Ford, a citizen of the Cherokee Nation of Oklahoma, offers a novel in short stories, allowing her to move with ease through perspectives, history and time. Each heartbreaking chapter slowly adds to the reader’s understanding of these women and their increasingly difficult lives.
It’s the content of those lives that sets Ford’s novel apart. Granny, Lula, Justine and Reney are fictional Cherokee women, yes—but, like real Indigenous women, they have been deeply affected by colonization and assimilation. Readers who are looking for a literary version of an Edward S. Curtis painting will be disappointed; Crooked Hallelujah isn’t an opportunity for non-Cherokee readers to get an inside look at Cherokee culture. Which is entirely the point.
Indigenous people have always been more than the stereotypes American letters have written us to be. In Ford’s world, as in ours, Christianity has been forced on Indigenous communities for centuries—whether through early missionaries who believed being Indigenous was synonymous with being a devil-worshipping heretic, or through government-mandated, church-run Indian boarding schools that separated Indigenous children from their families, then stripped them of their language and culture. The Cherokee women of Crooked Hallelujah have had their Cherokee language and culture stripped from them too—casualties of other apocalypses their community has had to survive.

________________________________________

* WORK TO DO:
a) Please rename "disappointed" as "let down" in the part of the review of Crooked Hallelujah from "It’s the content" up to and including "entirely the point.", and give that part again.
b) Carry the review of Crooked Hallelujah on from its last sentence.

* DATA SECTION:
________________________________________

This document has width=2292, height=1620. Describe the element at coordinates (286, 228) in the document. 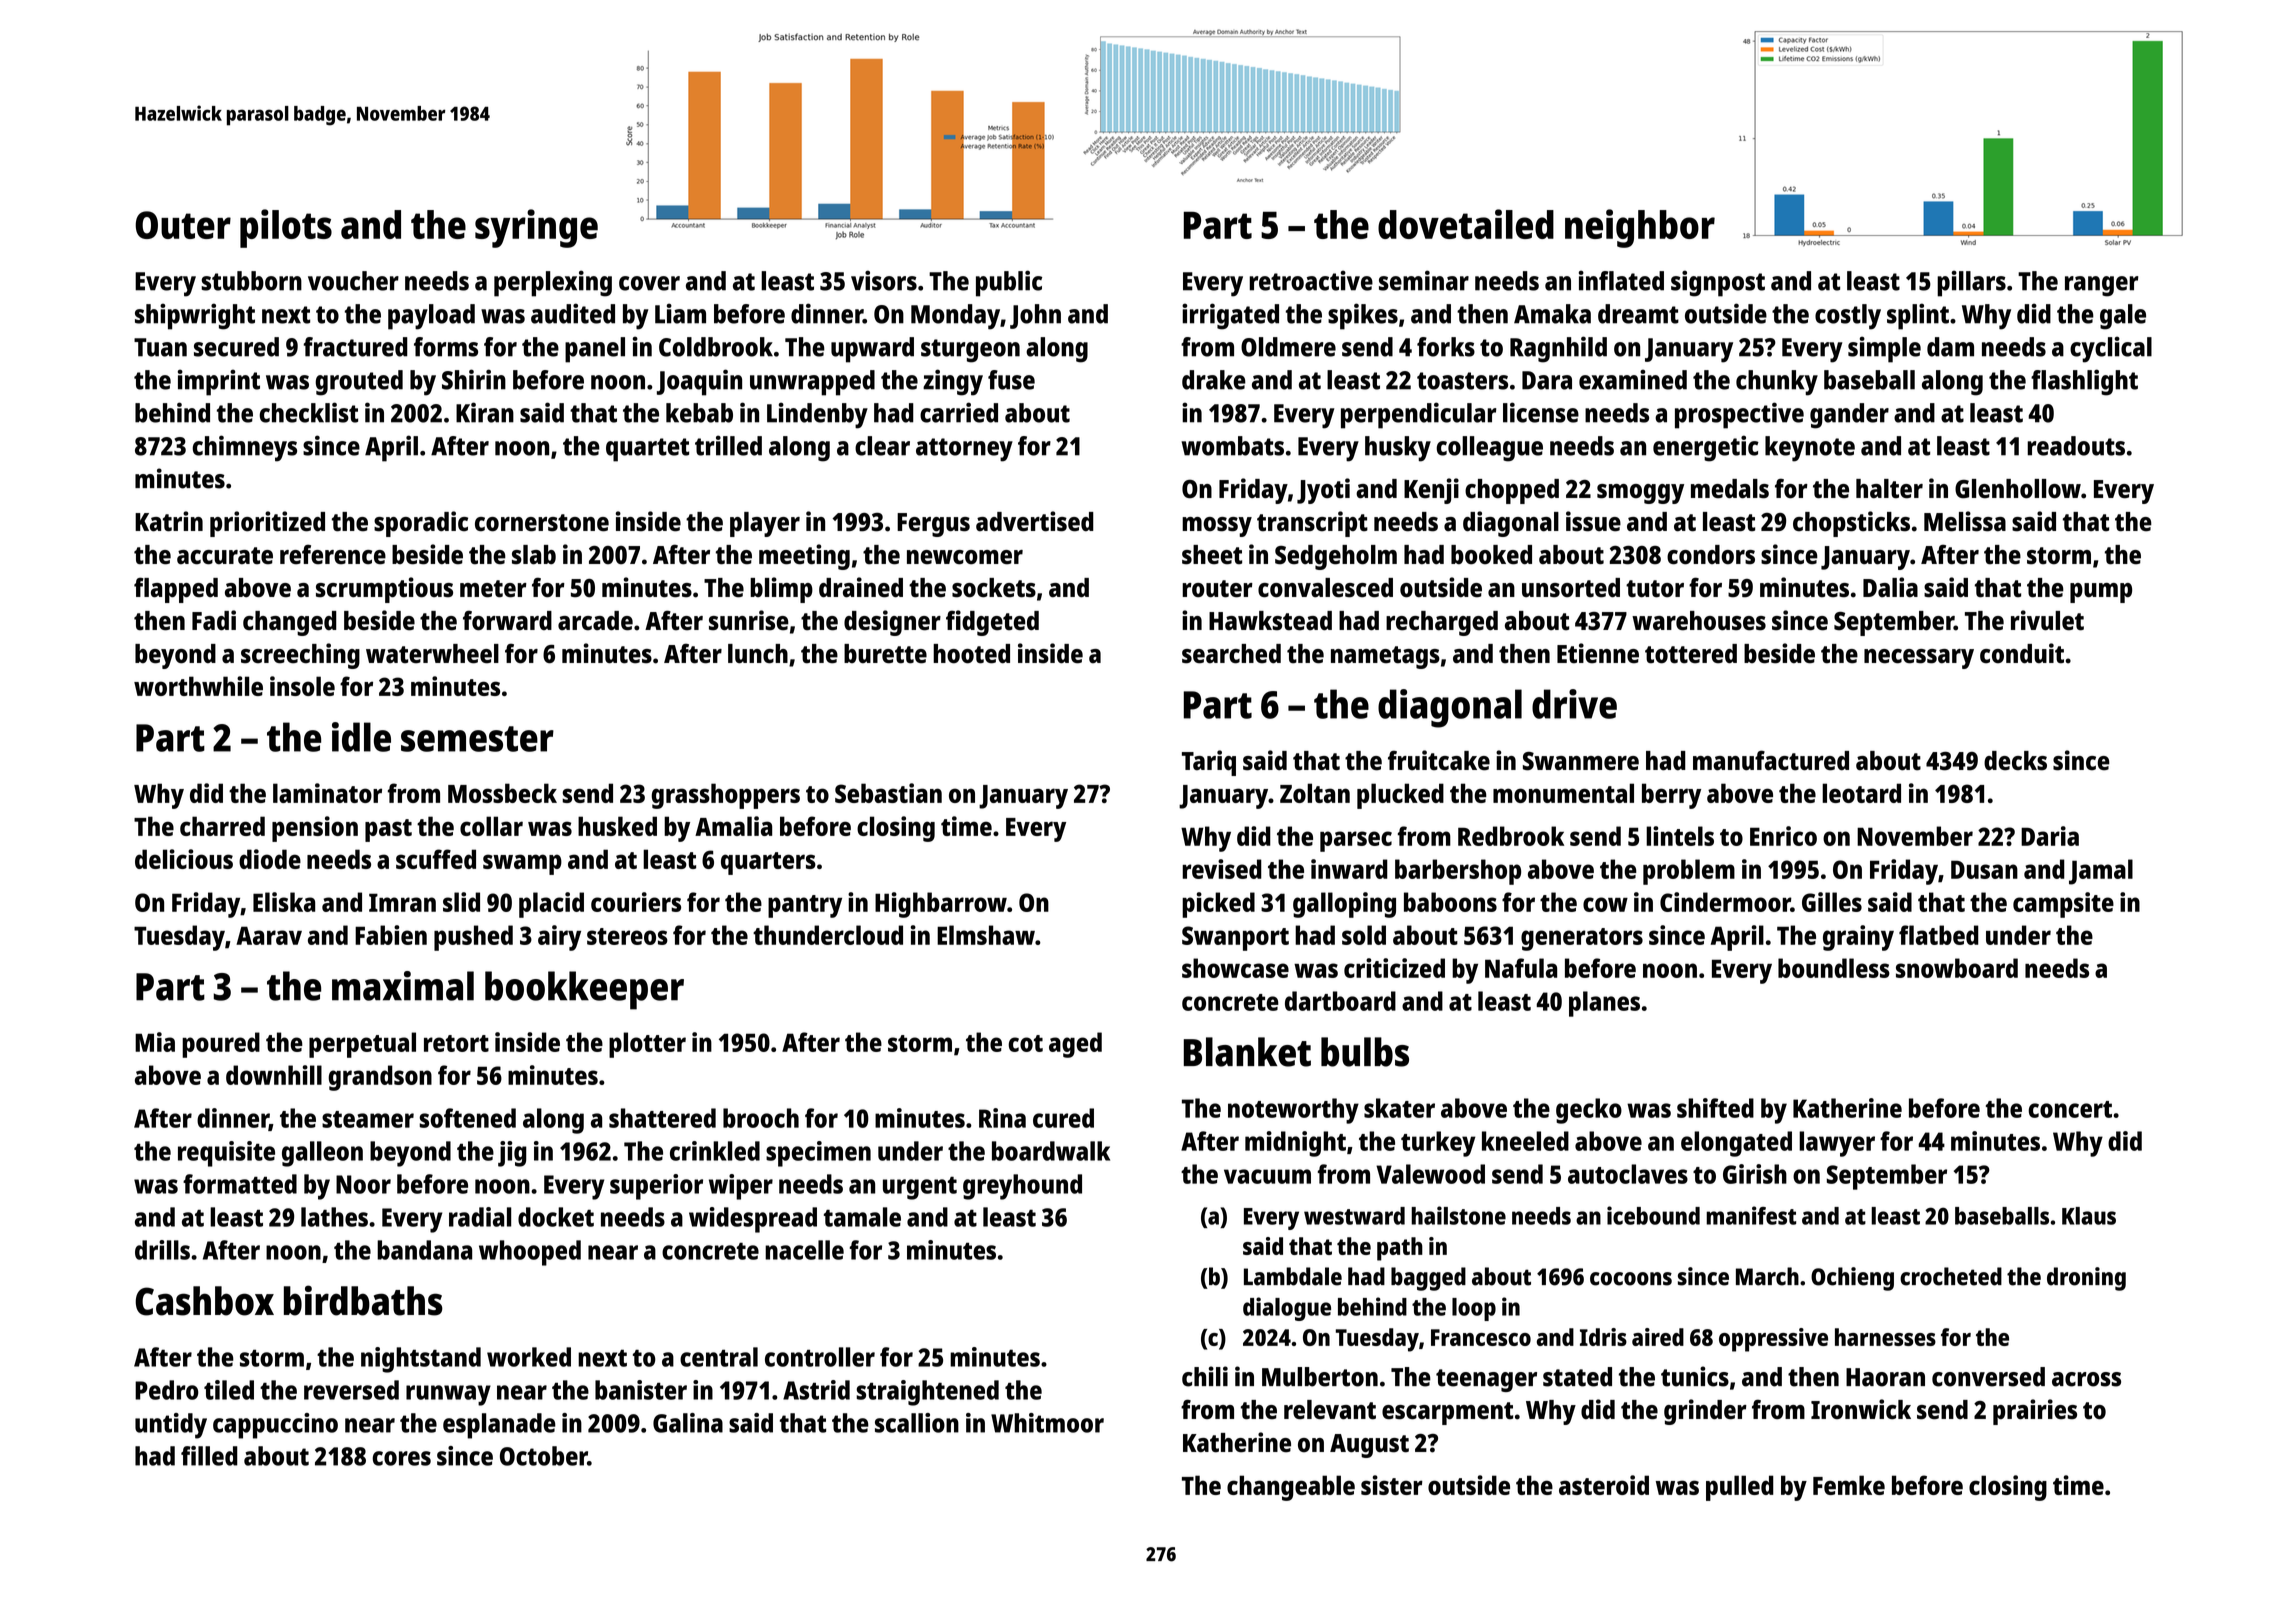

I see `pilots` at that location.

________________________________________

* SOLVED PROBLEMS:
a)
It’s the content of those lives that sets Ford’s novel apart. Granny, Lula, Justine and Reney are fictional Cherokee women, yes—but, like real Indigenous women, they have been deeply affected by colonization and assimilation. Readers who are looking for a literary version of an Edward S. Curtis painting will be let down; Crooked Hallelujah isn’t an opportunity for non-Cherokee readers to get an inside look at Cherokee culture. Which is entirely the point.

b)
That doesn’t make them any less Indigenous. Their experiences of intergenerational trauma, poverty, violence, self-loathing, religion and forced assimilation are well known to the Indigenous people for whom Ford so clearly and lovingly wrote this book. As are their experiences of self-discovery, love, joy and, ultimately, release. “Like a big old baby, I hurt for the little girl I was and wonder who she could have been without the Bible, without sickness, without so much by-God loss,” Justine says at one point, speaking not only to the experiences of Indigenous people but perhaps to all of us. “But without the things that make us who we are,” she continues, “we’re nothing, I reckon.”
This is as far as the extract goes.